=== Quoted passage ===
┌──

There was a feeling on Night Reign about not being so formal or sad or precious, and I think “Raat Ki Rani” is really playful. It’s sultry and inviting. And when I put AutoTune on that, it fit the mood of the song and nudged audiences into feeling a little lighthearted.

Tessa Thompson directed the “Raat Ki Rani” video. You also worked with her dad [Chocolate Genius] on the album. How did you connect?

I’ve been a fan of her work for a really long time. And then we became friends over the course of the last few years. Tessa was in London, and I had a show, and she came to that, and we hung out after. We realized that we really like each other, and there’s a genuineness that is rare in our industries. I had thought of her while I was writing the album. I was like, “Hey, I think you should be in the music video because you’ve been a muse for some of this music,” and then it was her idea to direct it instead. That’s an honor.

I watched the video with Penn Badgley. How did that happen?

└──

=== What the exercise asks ===
Rewrite the part of the interview between "Tessa Thompson directed" and "That’s an honor.", inclusive, putting "Toronto" in place of "London". Rely only on the interview above.

=== Study material ===
┌──

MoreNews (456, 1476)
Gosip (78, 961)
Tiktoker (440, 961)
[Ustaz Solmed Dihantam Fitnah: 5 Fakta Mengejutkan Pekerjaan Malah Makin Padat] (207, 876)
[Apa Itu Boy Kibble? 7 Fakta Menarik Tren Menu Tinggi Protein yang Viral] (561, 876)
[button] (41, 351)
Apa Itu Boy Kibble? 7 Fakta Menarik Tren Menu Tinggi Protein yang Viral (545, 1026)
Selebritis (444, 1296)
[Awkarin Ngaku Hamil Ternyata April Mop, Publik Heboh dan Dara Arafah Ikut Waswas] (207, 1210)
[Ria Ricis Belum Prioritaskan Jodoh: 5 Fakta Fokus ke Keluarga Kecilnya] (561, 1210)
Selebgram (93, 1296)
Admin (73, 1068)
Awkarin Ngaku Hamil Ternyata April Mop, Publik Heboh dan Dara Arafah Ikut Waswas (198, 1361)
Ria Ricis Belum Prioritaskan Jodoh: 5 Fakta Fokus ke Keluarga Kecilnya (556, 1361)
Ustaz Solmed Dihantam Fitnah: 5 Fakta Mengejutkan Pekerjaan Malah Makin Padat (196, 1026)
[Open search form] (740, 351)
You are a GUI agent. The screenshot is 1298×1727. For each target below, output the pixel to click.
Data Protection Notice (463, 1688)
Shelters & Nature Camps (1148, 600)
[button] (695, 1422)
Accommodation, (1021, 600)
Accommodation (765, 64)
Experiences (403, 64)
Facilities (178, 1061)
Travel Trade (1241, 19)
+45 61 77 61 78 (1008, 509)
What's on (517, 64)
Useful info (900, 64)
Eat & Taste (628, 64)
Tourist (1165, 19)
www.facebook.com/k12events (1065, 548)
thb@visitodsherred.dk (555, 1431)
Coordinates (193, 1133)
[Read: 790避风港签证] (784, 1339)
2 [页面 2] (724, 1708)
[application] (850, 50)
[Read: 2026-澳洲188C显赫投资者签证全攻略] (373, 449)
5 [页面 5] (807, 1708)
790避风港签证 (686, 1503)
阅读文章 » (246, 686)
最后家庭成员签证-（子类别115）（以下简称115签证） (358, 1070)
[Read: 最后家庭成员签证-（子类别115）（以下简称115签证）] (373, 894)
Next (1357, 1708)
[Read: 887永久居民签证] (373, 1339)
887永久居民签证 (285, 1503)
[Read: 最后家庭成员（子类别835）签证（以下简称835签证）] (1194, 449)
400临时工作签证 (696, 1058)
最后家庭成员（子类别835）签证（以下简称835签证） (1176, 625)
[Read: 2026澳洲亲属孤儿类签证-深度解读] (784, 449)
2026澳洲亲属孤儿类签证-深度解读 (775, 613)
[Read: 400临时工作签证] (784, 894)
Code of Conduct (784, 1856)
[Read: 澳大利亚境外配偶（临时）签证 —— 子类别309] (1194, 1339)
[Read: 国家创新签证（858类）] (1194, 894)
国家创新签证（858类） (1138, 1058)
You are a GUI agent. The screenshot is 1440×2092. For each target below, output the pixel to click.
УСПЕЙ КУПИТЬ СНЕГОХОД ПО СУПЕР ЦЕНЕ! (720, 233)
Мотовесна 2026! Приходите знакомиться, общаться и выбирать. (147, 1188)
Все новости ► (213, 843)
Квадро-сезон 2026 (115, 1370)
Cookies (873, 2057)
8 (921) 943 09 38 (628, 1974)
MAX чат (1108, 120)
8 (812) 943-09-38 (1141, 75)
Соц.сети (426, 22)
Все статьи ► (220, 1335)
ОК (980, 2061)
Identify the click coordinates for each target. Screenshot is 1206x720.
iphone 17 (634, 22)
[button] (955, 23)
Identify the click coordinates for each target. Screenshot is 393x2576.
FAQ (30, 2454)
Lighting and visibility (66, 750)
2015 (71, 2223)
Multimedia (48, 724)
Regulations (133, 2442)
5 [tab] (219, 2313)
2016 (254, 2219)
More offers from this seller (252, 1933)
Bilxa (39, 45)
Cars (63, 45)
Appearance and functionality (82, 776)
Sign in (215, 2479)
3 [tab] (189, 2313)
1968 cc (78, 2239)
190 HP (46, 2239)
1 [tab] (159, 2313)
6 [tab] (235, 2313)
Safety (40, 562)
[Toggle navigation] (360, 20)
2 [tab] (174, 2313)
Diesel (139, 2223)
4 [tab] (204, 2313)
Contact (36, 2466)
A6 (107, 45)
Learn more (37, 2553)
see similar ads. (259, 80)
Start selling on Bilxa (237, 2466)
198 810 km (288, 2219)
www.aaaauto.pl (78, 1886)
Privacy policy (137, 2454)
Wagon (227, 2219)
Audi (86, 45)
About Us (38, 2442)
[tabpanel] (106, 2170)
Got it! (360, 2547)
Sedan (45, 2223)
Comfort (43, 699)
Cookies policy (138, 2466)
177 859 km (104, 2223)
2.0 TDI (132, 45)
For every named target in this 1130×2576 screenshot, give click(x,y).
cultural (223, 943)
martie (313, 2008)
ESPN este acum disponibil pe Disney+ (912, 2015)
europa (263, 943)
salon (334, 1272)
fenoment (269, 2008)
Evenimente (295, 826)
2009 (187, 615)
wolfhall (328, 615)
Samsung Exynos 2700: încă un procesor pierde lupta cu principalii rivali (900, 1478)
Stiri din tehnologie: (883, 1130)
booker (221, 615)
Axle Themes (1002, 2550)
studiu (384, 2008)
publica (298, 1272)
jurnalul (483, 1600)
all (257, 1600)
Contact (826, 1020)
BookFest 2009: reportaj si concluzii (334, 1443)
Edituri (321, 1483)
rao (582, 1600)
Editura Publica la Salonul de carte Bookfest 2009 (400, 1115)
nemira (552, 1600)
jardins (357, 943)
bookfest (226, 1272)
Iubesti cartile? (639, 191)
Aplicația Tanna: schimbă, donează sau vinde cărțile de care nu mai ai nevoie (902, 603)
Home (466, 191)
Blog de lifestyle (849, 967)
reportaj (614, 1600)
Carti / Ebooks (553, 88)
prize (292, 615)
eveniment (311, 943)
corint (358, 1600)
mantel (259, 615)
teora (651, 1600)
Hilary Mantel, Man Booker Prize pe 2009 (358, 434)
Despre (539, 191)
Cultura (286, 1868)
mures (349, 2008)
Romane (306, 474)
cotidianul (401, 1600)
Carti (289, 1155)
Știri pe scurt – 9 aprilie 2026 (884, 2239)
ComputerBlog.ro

└──

=== Response ===
Tessa Thompson directed the “Raat Ki Rani” video. You also worked with her dad [Chocolate Genius] on the album. How did you connect?

I’ve been a fan of her work for a really long time. And then we became friends over the course of the last few years. Tessa was in Toronto, and I had a show, and she came to that, and we hung out after. We realized that we really like each other, and there’s a genuineness that is rare in our industries. I had thought of her while I was writing the album. I was like, “Hey, I think you should be in the music video because you’ve been a muse for some of this music,” and then it was her idea to direct it instead. That’s an honor.